Hi,
I have a product which has been in production for a number of years, and which has a lot of configurable settings. Some of these are set at the factory and are hidden, while others are accessible to the end user.
The environment is an ARM microcontroller using internal storage only. No file system or networking, but it can be connected to a PC via a serial link.
Typically I store all of a product's settings in a C struct called 'nv' ('non-volatile'), which is stored in Flash whenever a change is made, and read back in as part of the boot process.
Within this struct there are all kinds of integers, strings, other structs and so on, and then right at the very end there's a uint32_t which must always be set to a 'magic number' to indicate that the rest of the struct has been populated with valid data.

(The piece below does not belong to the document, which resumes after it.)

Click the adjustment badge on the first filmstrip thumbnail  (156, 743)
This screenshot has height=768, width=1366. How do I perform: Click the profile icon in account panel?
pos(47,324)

This number could be a fixed value, a CRC, a cryptographic hash, checksum, or whatever.
When the firmware boots, it checks for the magic number. If it's valid, then that's great, carry on as normal. If not, it assumes the configuration is broken, and restores factory default settings including a new magic number.
This works well. It ensures that the unit always boots with valid settings whether it's brand new and is booting for the first time, or if it's been updated to new firmware which (usually) has a larger 'nv' struct with the magic number in a different place.

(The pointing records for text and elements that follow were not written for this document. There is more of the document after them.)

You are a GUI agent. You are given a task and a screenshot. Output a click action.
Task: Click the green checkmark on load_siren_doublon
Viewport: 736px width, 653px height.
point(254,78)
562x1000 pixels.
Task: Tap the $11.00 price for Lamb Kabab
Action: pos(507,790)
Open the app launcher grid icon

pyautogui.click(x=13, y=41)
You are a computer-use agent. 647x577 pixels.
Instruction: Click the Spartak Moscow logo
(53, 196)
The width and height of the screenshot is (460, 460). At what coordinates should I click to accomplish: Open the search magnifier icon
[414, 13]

Until quite recently, firmware updates have only ever been done at a very limited number of authorised sites, where having the unit reset to factory settings after an update isn't a problem. However, I'd now like to explore how to go about preserving settings when a unit is updated by the end user in the field.
The issue is, of course, that new firmware may well require some new settings that weren't supported before. Insert new items into a struct, and everything beyond them has to move.

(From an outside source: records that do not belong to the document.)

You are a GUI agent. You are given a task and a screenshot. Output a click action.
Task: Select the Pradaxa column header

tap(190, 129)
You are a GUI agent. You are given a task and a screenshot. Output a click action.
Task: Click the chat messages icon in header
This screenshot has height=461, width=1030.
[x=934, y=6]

A few options spring to mind, but I can't quite figure out which I dislike least.
- Keep the original nv struct exactly the same forever. For new settings introduced in the next firmware release, create a new struct called nv2. Then nv3, nv4 etc, each with their own magic number to show they're valid.
- As above, but add the new items to the end of nv so they sit after the magic number, which at least means I don't have to litter my code with nv3.this, nv5.that, nv2.the_other etc
- Reserve space in nv between the last used setting and the magic number, put any new settings here. The magic number doesn't move, so it definitely has to be a CRC or hash, not a fixed value.
- Tag the nv struct with a value that indicates its version number. Include start-up code that recognises previous versions and knows how to migrate settings to the current version.
- Export settings in a readable format, with tags or commands to indicate what each value actually means. After an upgrade, reset to factory defaults, then parse the readable version to get back to a binary.
- The better idea that I haven't thought of yet...!
Suggestions please, folks. What's the industry's solution to this problem?